◆ **TAREA 1**
Indica si cada una de las afirmaciones (a), (b) y (c) concuerda con el fragmento sobre el Indec y respalda cada respuesta con las palabras decisivas del texto citadas textualmente. (a) Aníbal Fernández calificó de mamarracho los datos de inflación difundidos por el Congreso. (b) Los gremios adoptaron las estimaciones del Indec en sus negociaciones salariales. (c) El rediseño de la medición de precios buscaba dar más peso al consumo de los sectores altos.
◆ **TAREA 2**
Continúa el fragmento sobre el Indec a partir de su última oración.

◆ **FRAGMENTO**
+ + + +

Hernán de GoñiPara el jefe de Gabinete, Aníbal Fernández, los datos de inflación difundidos por el Congreso en base a los índices que elaboran los privados son un mamarracho. La frase no fue feliz, pero hay que reconocer que es consistente con la cuestionada lógica que el Indec usa desde 2007.
La intervención del organismo generó un pecado original que nunca fue reconocido: el rediseño de la medición de precios para darle más lugar al consumo de los sectores medios y bajos no fue convalidado por sus principales beneficiarios, ya que los gremios jamás dejaron de usar las estimaciones más altas -aunque el Indec las considere impresentables- como insumo de sus negociaciones salariales.

+ + + +

◆ **CONTENIDO DE DATOS**
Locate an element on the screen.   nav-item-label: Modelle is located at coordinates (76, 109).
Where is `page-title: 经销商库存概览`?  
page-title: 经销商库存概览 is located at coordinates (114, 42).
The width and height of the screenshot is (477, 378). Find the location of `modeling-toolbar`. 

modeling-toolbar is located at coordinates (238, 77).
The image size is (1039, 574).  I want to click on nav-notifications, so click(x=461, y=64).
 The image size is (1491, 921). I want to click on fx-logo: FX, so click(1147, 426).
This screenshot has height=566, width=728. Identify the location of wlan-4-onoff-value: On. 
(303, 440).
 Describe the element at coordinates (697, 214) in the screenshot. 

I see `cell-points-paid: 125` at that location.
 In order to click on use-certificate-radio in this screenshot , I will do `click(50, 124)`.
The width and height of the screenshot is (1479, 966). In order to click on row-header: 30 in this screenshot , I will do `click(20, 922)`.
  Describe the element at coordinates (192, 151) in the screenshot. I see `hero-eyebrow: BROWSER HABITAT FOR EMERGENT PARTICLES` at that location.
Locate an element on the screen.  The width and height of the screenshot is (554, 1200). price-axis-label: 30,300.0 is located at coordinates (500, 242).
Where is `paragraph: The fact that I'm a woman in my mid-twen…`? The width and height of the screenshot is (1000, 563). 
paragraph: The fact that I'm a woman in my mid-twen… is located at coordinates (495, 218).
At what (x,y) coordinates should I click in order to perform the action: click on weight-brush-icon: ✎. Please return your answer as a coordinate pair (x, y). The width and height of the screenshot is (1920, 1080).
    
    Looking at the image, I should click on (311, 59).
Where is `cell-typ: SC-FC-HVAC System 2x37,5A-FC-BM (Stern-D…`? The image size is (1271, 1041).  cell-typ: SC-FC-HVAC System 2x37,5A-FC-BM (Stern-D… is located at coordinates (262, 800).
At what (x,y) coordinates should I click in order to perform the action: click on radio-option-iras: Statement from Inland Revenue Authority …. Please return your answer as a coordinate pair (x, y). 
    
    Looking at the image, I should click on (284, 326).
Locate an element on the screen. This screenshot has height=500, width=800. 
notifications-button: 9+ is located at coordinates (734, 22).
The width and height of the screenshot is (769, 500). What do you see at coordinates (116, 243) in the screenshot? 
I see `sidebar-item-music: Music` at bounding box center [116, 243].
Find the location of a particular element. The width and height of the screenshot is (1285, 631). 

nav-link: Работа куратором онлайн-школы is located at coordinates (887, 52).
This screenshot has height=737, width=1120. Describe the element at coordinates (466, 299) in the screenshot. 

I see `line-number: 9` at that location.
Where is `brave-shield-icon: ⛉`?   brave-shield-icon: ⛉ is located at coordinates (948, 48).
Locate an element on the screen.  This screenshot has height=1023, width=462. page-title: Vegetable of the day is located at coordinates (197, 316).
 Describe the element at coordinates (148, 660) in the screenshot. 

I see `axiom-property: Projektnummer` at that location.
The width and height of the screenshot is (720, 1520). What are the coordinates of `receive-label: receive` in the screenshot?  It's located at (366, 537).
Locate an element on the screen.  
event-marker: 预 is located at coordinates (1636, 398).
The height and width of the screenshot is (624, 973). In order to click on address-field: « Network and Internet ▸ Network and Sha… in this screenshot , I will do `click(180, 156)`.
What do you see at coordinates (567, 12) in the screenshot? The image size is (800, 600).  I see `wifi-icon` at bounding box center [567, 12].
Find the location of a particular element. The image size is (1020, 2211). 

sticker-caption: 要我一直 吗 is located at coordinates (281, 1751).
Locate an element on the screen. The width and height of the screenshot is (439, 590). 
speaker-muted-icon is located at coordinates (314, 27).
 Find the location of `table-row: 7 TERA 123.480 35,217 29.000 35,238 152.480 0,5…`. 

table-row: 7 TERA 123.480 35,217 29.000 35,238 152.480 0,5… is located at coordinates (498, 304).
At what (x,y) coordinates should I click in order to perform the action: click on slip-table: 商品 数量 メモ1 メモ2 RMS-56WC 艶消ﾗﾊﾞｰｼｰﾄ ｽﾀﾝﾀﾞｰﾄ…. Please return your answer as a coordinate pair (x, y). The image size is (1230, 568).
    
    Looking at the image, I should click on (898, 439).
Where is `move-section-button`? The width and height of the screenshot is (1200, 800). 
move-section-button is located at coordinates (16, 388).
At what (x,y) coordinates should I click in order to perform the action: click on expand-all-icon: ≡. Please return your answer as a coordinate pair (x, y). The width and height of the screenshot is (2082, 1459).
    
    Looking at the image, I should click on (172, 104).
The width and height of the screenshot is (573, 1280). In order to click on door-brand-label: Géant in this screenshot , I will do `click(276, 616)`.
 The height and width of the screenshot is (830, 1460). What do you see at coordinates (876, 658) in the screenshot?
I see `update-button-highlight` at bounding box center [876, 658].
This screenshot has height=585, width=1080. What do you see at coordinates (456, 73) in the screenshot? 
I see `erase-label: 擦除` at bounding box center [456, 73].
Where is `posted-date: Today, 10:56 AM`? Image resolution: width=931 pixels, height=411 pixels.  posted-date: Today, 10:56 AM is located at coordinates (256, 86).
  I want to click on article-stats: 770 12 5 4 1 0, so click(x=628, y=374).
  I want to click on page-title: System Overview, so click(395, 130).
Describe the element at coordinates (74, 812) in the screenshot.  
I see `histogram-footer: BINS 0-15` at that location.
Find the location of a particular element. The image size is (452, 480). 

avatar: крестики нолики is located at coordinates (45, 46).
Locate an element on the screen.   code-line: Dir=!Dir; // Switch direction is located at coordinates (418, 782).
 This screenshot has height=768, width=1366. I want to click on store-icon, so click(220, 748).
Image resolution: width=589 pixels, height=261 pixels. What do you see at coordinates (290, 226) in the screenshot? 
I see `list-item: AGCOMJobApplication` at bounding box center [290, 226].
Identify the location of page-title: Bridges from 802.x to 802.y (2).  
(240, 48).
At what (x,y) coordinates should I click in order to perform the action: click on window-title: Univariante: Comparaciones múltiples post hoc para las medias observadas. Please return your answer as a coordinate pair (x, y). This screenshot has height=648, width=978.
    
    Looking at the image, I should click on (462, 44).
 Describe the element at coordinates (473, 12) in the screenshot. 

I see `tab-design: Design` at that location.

+ + + +

◆ **RESPUESTA 1**
(a) Sí: «los datos de inflación difundidos por el Congreso en base a los índices que elaboran los privados son un mamarracho».
(b) No: «los gremios jamás dejaron de usar las estimaciones más altas -aunque el Indec las considere impresentables- como insumo de sus negociaciones salariales».
(c) No: «para darle más lugar al consumo de los sectores medios y bajos».

◆ **RESPUESTA 2**
Las estimaciones de las consultoras privadas (un servicio que sus clientes no pagarían si sintieran que les genera un perjuicio) fueron irracionalmente censuradas por el Gobierno. Este acto fue el que reparó el Congreso, pero para la economía con eso no alcanza. Un promedio simple y anónimo (factor que anula el riesgo reputacional y que genera exigencias diferentes a cuando uno se hace responsable de su trabajo) es insuficiente para calibrar expectativas y fijar políticas. Sin tener ninguna fuente que permita conocer y evaluar los factores que hoy mueven el IPC, el drama de la inflación todavía tiene un problema irresuelto.